+++ Input +++
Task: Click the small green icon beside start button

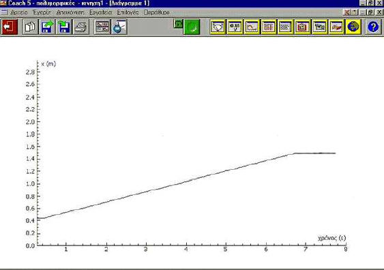Action: (179, 24)
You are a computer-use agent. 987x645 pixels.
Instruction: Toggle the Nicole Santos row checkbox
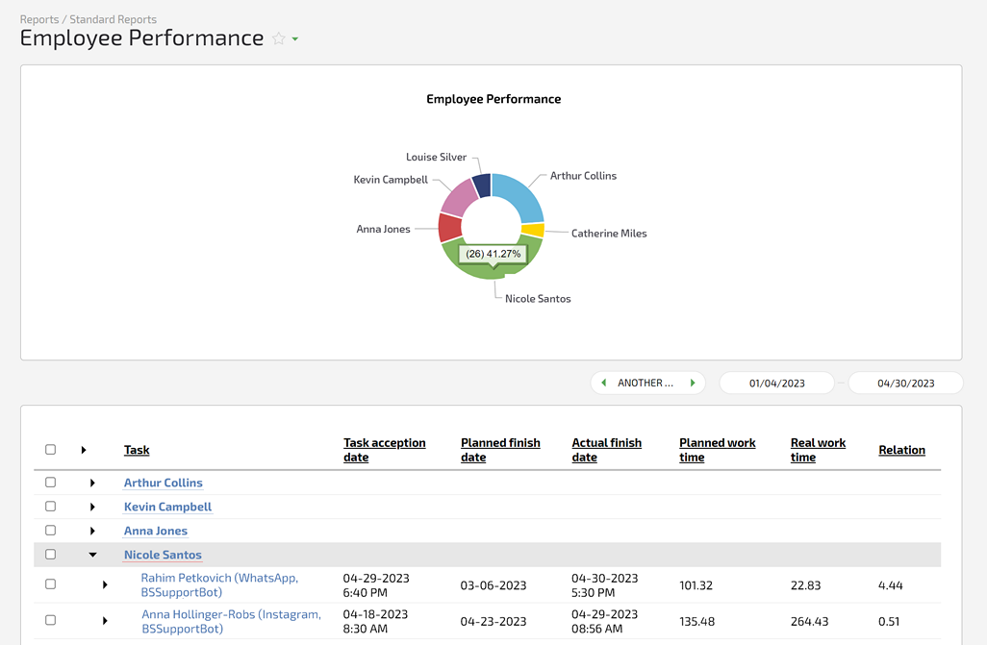point(51,555)
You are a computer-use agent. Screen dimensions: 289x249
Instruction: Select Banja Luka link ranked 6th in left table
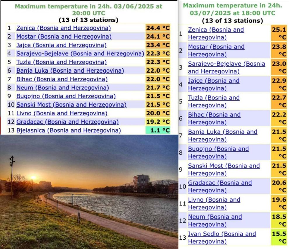point(70,71)
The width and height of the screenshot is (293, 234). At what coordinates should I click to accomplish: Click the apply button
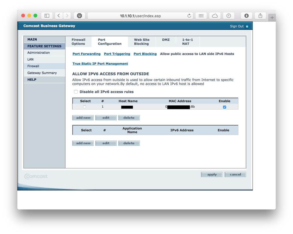coord(211,175)
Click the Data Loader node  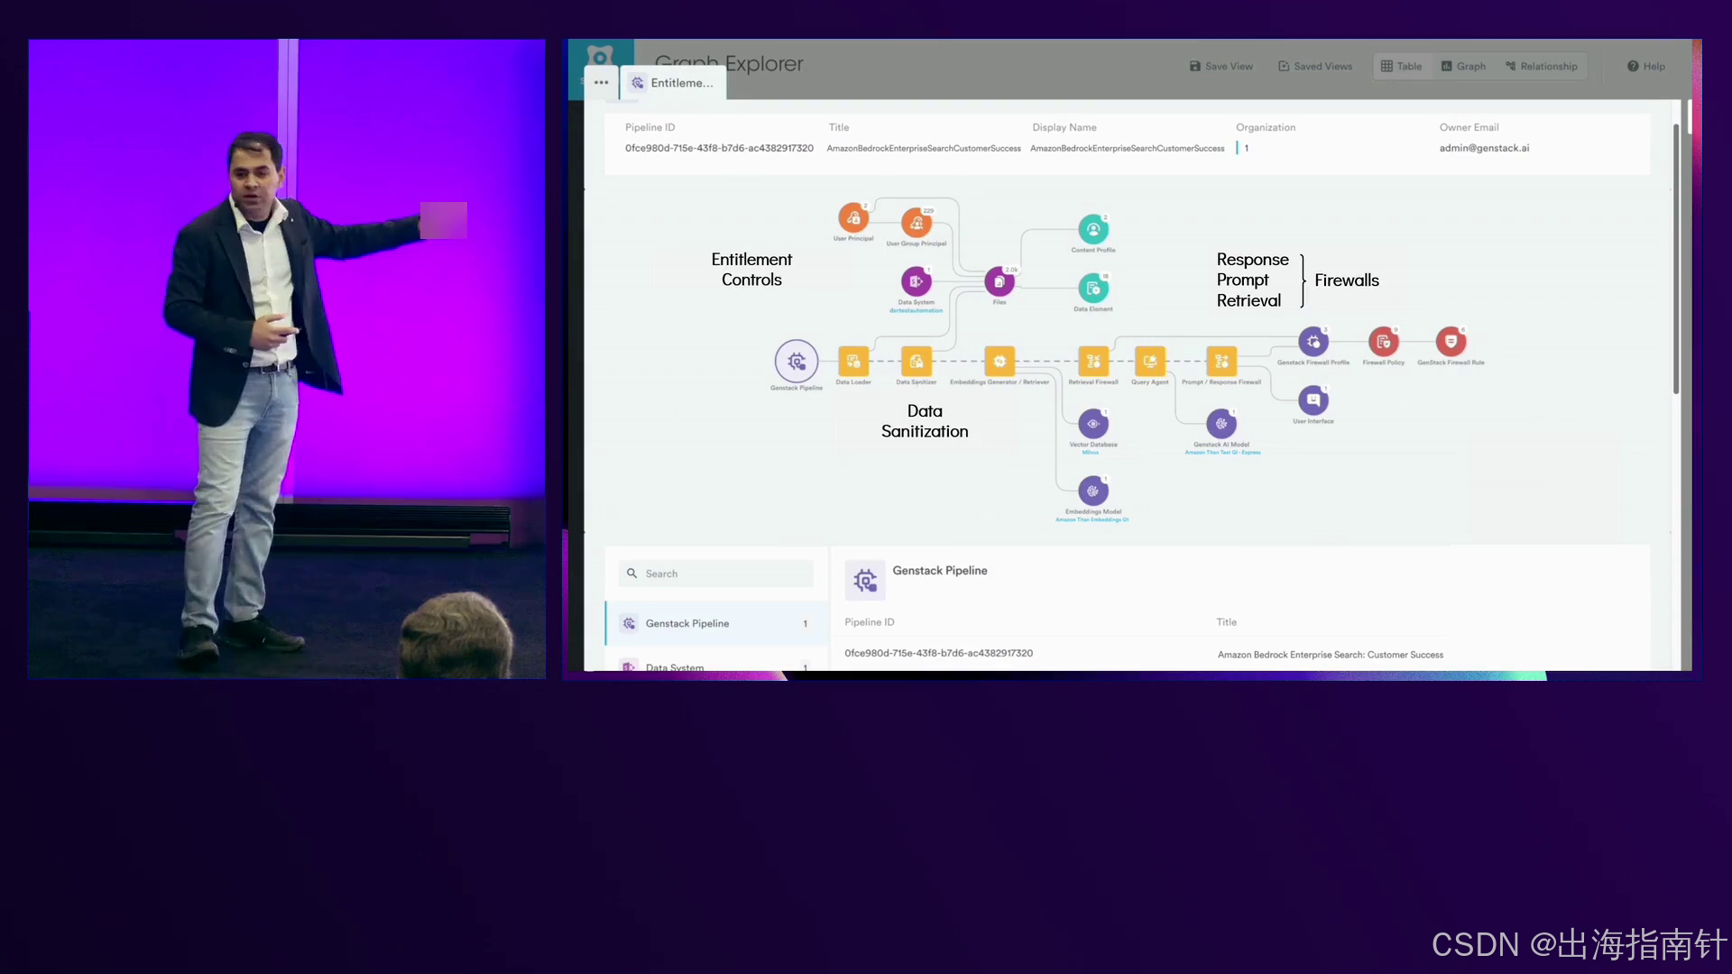pos(852,362)
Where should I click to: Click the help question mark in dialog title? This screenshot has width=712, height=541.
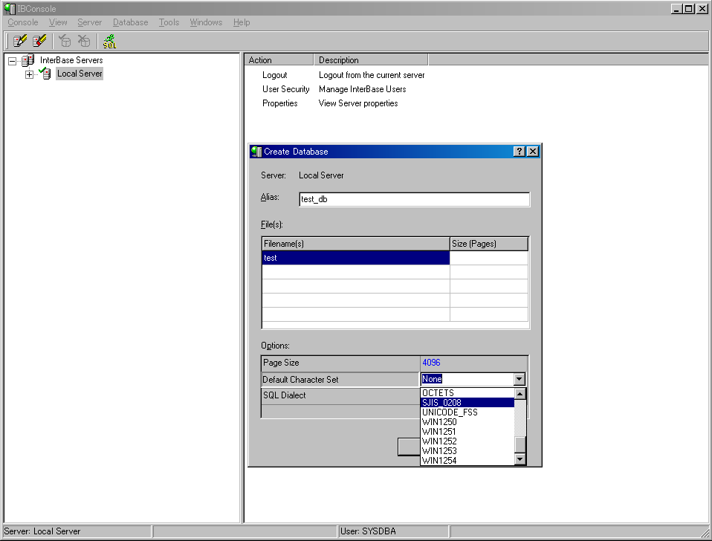(520, 152)

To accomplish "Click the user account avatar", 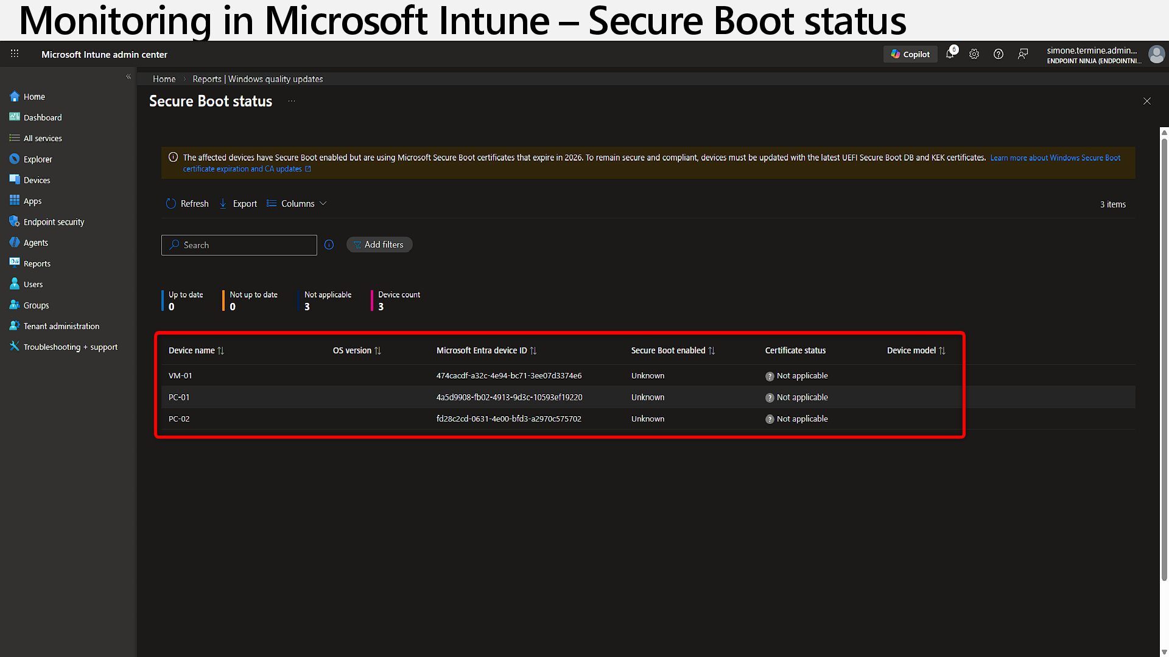I will [x=1156, y=54].
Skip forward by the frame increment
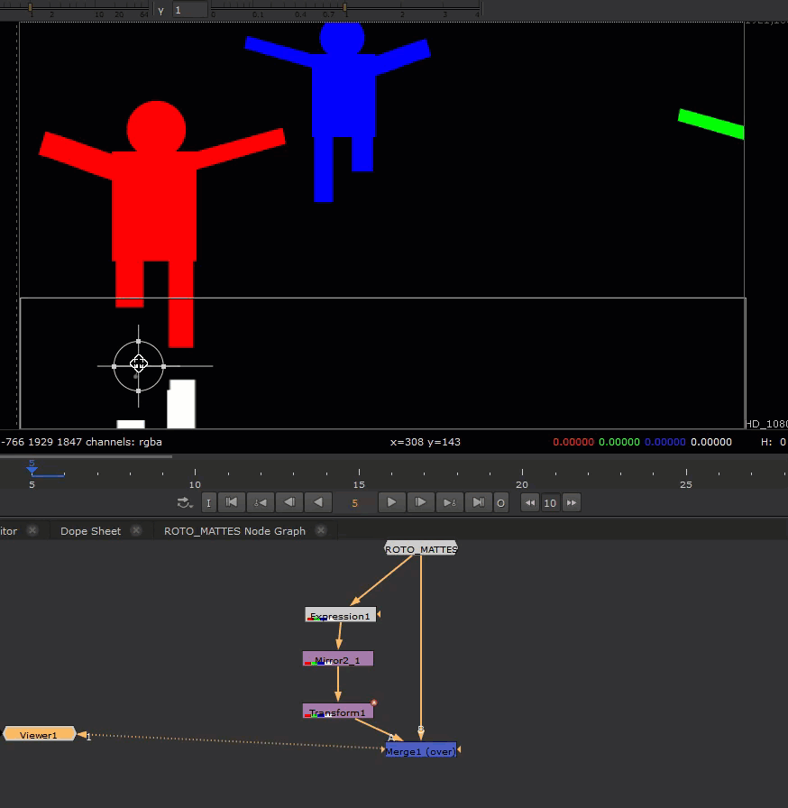 tap(571, 503)
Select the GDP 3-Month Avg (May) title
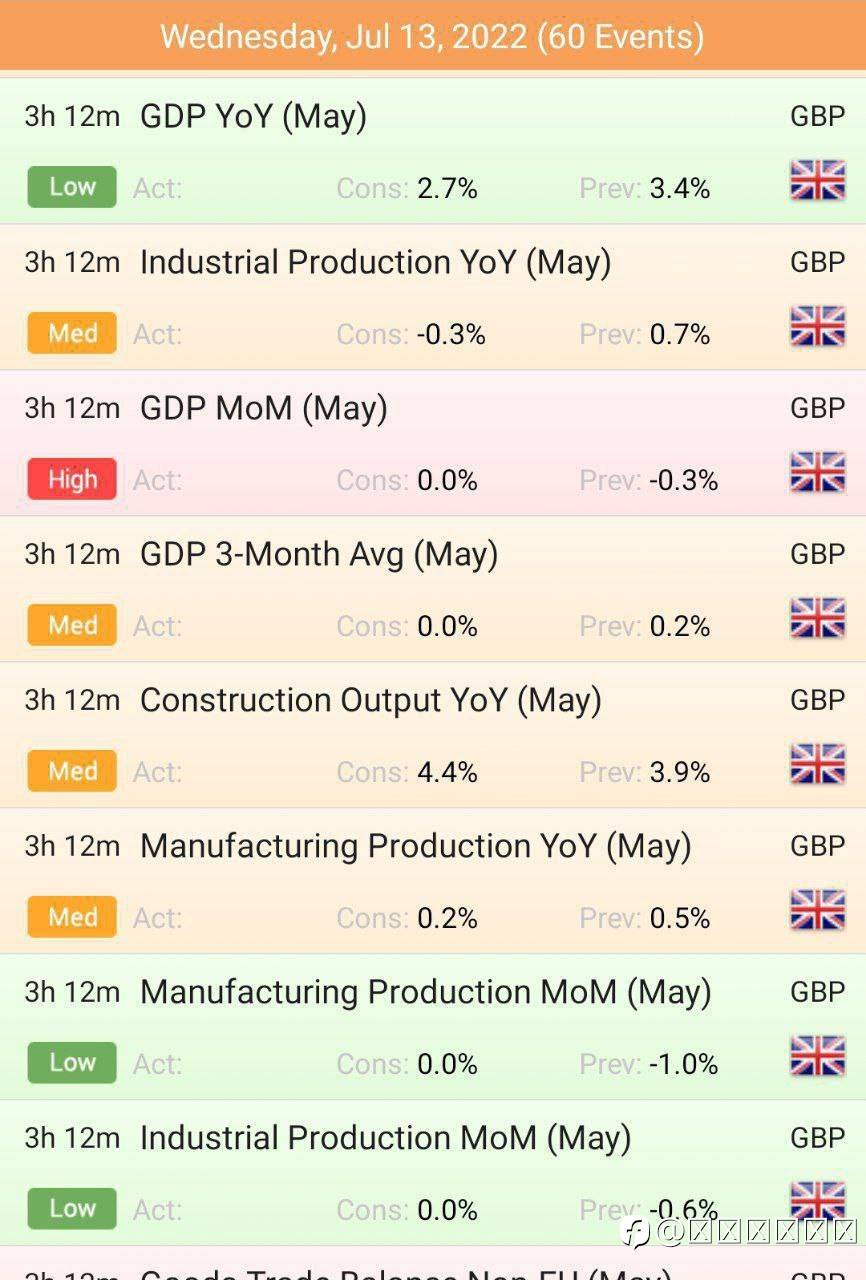The image size is (866, 1280). [x=318, y=554]

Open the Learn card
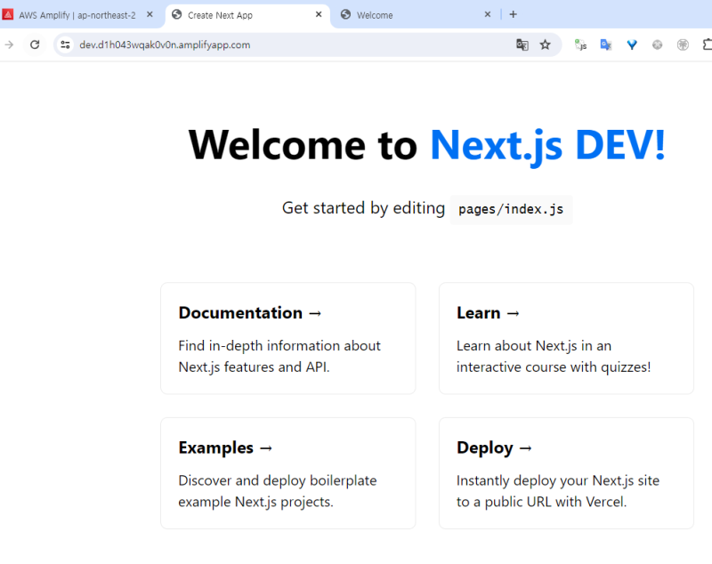click(x=566, y=338)
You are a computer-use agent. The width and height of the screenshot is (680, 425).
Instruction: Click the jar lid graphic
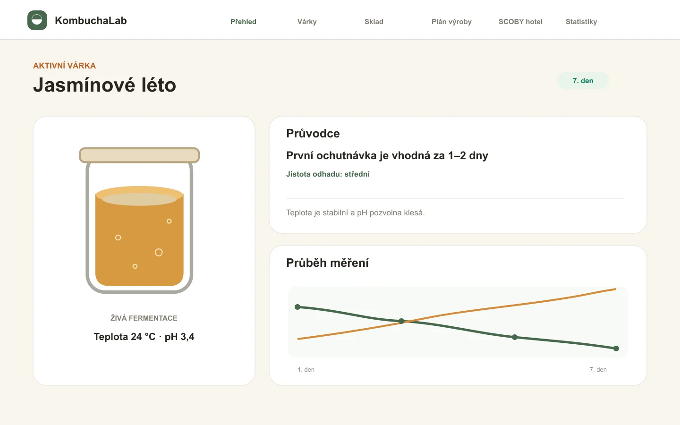139,155
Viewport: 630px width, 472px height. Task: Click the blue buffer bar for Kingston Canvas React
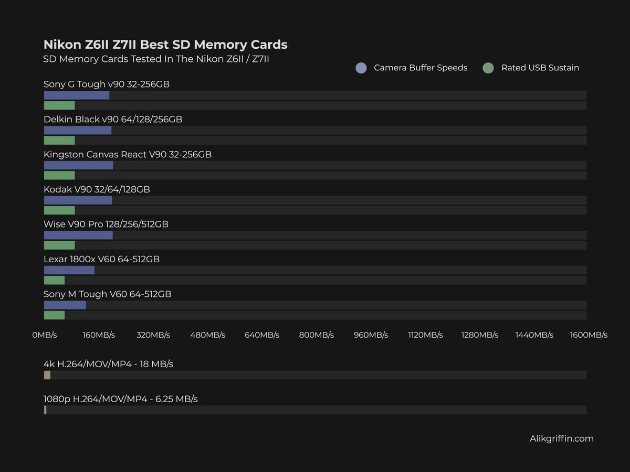tap(78, 165)
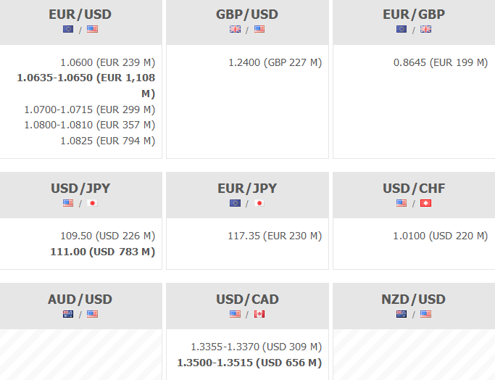Click the EU flag under EUR/JPY
495x380 pixels.
pyautogui.click(x=235, y=203)
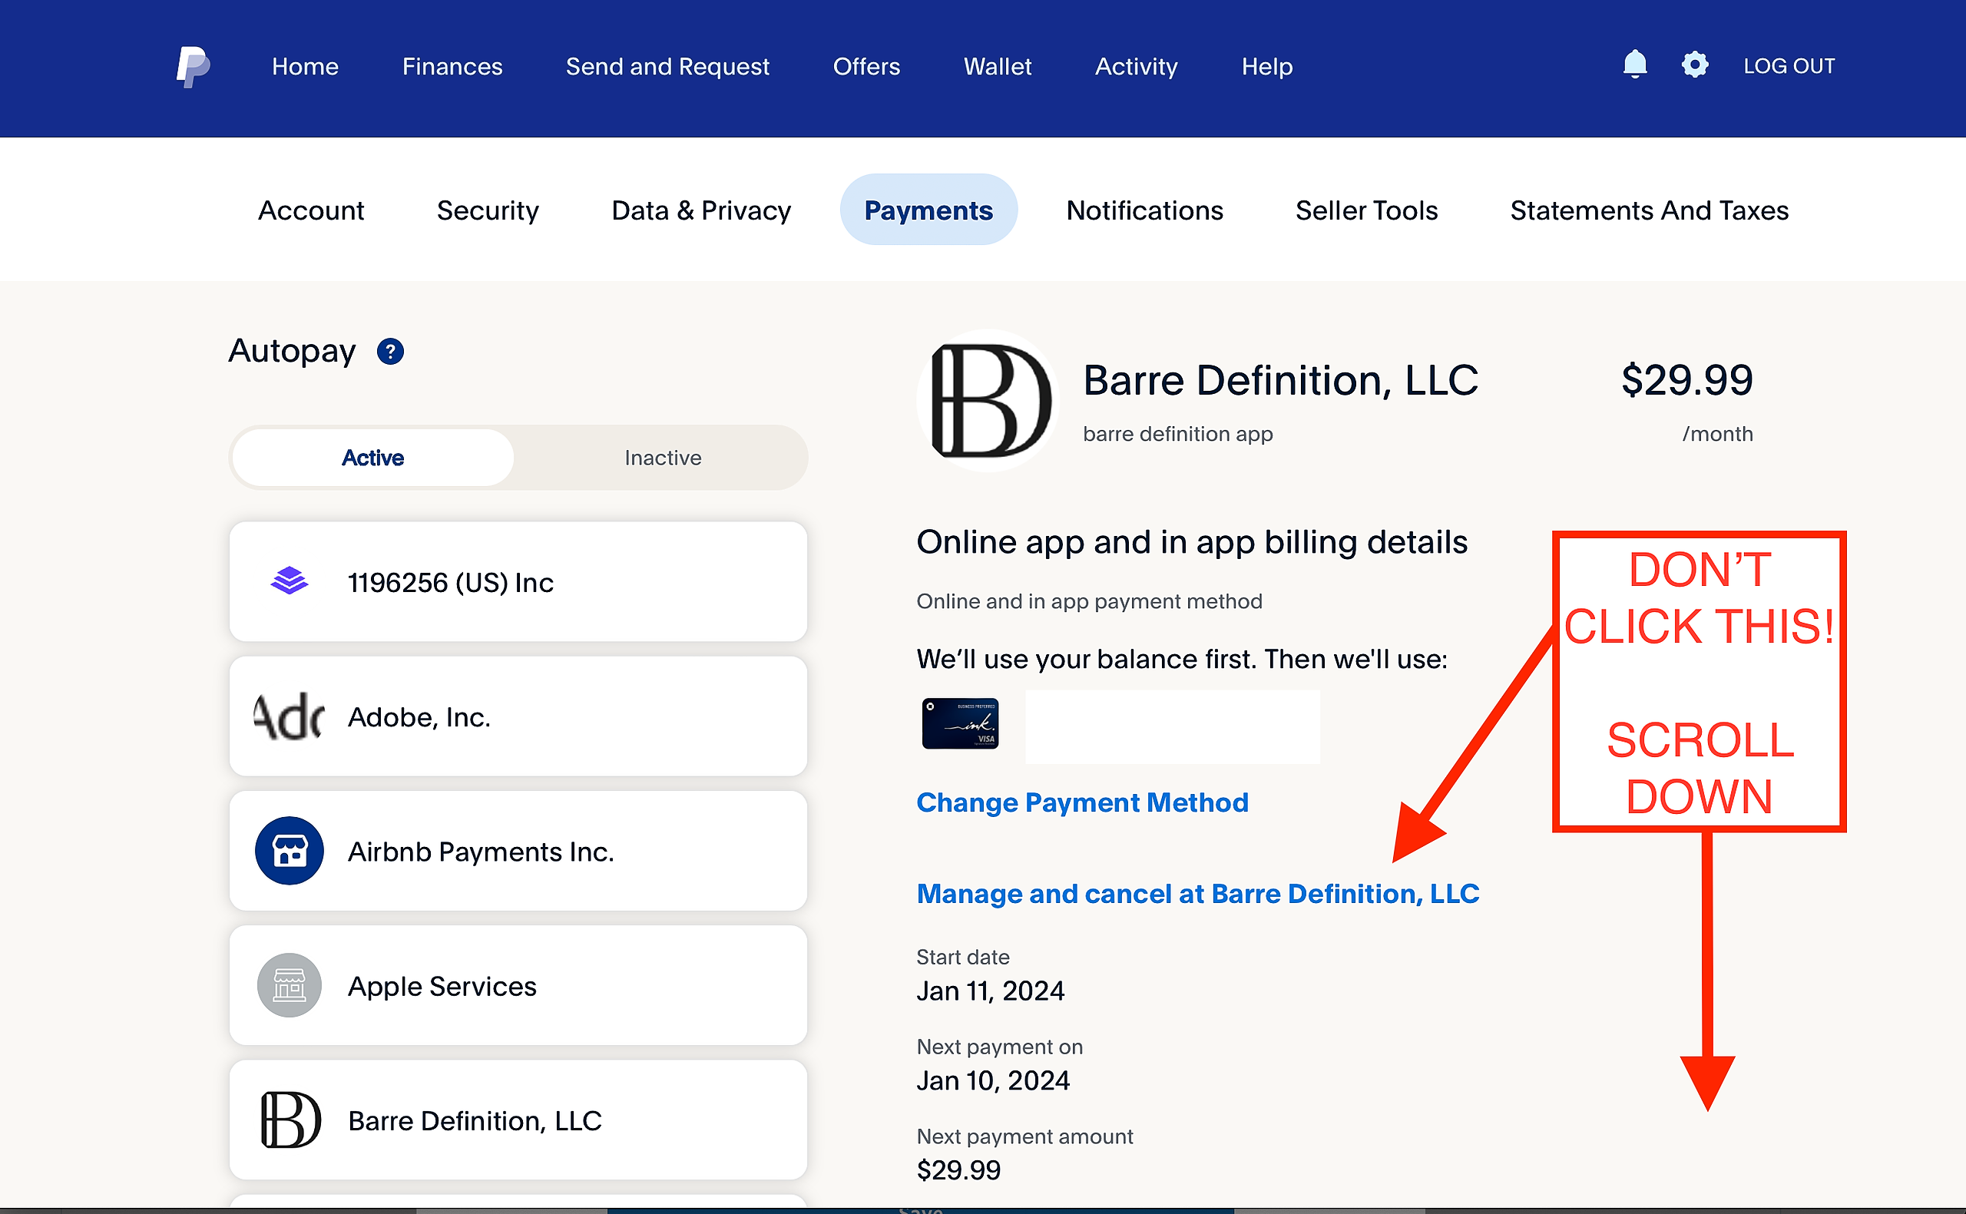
+++
* **Direction**
How many lines in the rows above contain the word "Instruction"? Reply with the number alone.

* **Written reply**
3